### Extracted material
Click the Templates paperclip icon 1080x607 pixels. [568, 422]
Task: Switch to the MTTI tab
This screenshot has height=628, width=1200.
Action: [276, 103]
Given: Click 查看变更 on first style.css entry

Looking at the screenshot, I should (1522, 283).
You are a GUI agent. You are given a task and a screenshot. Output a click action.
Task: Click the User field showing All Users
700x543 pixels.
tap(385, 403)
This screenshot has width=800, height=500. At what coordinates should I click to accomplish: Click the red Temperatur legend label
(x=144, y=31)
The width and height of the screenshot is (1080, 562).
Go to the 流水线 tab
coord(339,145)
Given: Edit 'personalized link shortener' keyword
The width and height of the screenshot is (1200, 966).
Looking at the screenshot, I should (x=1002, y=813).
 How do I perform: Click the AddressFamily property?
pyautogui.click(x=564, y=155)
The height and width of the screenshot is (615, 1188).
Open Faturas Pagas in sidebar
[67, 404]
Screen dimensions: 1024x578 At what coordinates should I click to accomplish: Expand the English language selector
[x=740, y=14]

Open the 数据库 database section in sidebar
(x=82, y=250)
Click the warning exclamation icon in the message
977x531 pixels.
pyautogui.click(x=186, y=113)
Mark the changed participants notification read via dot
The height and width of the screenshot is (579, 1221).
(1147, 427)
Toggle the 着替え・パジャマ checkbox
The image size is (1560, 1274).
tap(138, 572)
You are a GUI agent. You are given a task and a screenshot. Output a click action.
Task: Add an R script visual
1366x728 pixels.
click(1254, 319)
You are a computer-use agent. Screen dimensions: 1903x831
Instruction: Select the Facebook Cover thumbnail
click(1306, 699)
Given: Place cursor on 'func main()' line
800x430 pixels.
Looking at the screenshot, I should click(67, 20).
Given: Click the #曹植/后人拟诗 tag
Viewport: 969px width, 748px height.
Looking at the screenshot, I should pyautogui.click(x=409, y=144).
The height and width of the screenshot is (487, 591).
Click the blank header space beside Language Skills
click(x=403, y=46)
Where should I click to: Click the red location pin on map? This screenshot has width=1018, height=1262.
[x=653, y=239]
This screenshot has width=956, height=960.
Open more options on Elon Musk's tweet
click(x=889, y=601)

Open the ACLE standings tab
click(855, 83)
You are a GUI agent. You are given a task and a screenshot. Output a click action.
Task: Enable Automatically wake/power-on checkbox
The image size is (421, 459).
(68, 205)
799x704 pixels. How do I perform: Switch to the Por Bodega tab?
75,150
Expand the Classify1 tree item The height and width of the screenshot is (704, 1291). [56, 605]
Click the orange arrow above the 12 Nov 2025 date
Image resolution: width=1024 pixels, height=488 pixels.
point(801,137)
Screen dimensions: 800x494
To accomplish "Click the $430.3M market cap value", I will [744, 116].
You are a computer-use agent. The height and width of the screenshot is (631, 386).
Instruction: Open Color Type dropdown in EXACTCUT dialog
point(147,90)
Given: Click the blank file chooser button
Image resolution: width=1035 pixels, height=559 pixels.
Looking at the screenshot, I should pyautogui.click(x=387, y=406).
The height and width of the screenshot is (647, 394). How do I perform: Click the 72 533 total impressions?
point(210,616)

### Work to complete
Extract all of the material exactly as it is written.

### Response to the task
Click the Templates paperclip icon 1080x607 pixels. [568, 422]
Task: Switch to the MTTI tab
This screenshot has height=628, width=1200.
Action: [276, 103]
Given: Click 查看变更 on first style.css entry

Looking at the screenshot, I should (1522, 283).
You are a GUI agent. You are given a task and a screenshot. Output a click action.
Task: Click the User field showing All Users
700x543 pixels.
tap(385, 403)
This screenshot has width=800, height=500. At what coordinates should I click to accomplish: Click the red Temperatur legend label
(x=144, y=31)
The width and height of the screenshot is (1080, 562).
Go to the 流水线 tab
coord(339,145)
Given: Edit 'personalized link shortener' keyword
The width and height of the screenshot is (1200, 966).
Looking at the screenshot, I should (x=1002, y=813).
 How do I perform: Click the AddressFamily property?
pyautogui.click(x=564, y=155)
The height and width of the screenshot is (615, 1188).
Open Faturas Pagas in sidebar
[67, 404]
Screen dimensions: 1024x578 At what coordinates should I click to accomplish: Expand the English language selector
[x=740, y=14]

Open the 数据库 database section in sidebar
(x=82, y=250)
Click the warning exclamation icon in the message
977x531 pixels.
pyautogui.click(x=186, y=113)
Mark the changed participants notification read via dot
The height and width of the screenshot is (579, 1221).
(1147, 427)
Toggle the 着替え・パジャマ checkbox
The image size is (1560, 1274).
tap(138, 572)
You are a GUI agent. You are given a task and a screenshot. Output a click action.
Task: Add an R script visual
1366x728 pixels.
click(1254, 319)
You are a computer-use agent. Screen dimensions: 1903x831
Instruction: Select the Facebook Cover thumbnail
click(1306, 699)
Given: Place cursor on 'func main()' line
800x430 pixels.
Looking at the screenshot, I should click(67, 20).
Given: Click the #曹植/后人拟诗 tag
Viewport: 969px width, 748px height.
Looking at the screenshot, I should pyautogui.click(x=409, y=144).
The height and width of the screenshot is (487, 591).
Click the blank header space beside Language Skills
click(x=403, y=46)
Where should I click to: Click the red location pin on map? This screenshot has width=1018, height=1262.
[x=653, y=239]
This screenshot has width=956, height=960.
Open more options on Elon Musk's tweet
click(x=889, y=601)

Open the ACLE standings tab
click(855, 83)
You are a GUI agent. You are given a task and a screenshot. Output a click action.
Task: Enable Automatically wake/power-on checkbox
The image size is (421, 459).
(68, 205)
799x704 pixels. How do I perform: Switch to the Por Bodega tab?
75,150
Expand the Classify1 tree item The height and width of the screenshot is (704, 1291). [56, 605]
Click the orange arrow above the 12 Nov 2025 date
Image resolution: width=1024 pixels, height=488 pixels.
point(801,137)
Screen dimensions: 800x494
To accomplish "Click the $430.3M market cap value", I will [744, 116].
You are a computer-use agent. The height and width of the screenshot is (631, 386).
Instruction: Open Color Type dropdown in EXACTCUT dialog
point(147,90)
Given: Click the blank file chooser button
Image resolution: width=1035 pixels, height=559 pixels.
Looking at the screenshot, I should pyautogui.click(x=387, y=406).
The height and width of the screenshot is (647, 394). How do I perform: Click the 72 533 total impressions?
point(210,616)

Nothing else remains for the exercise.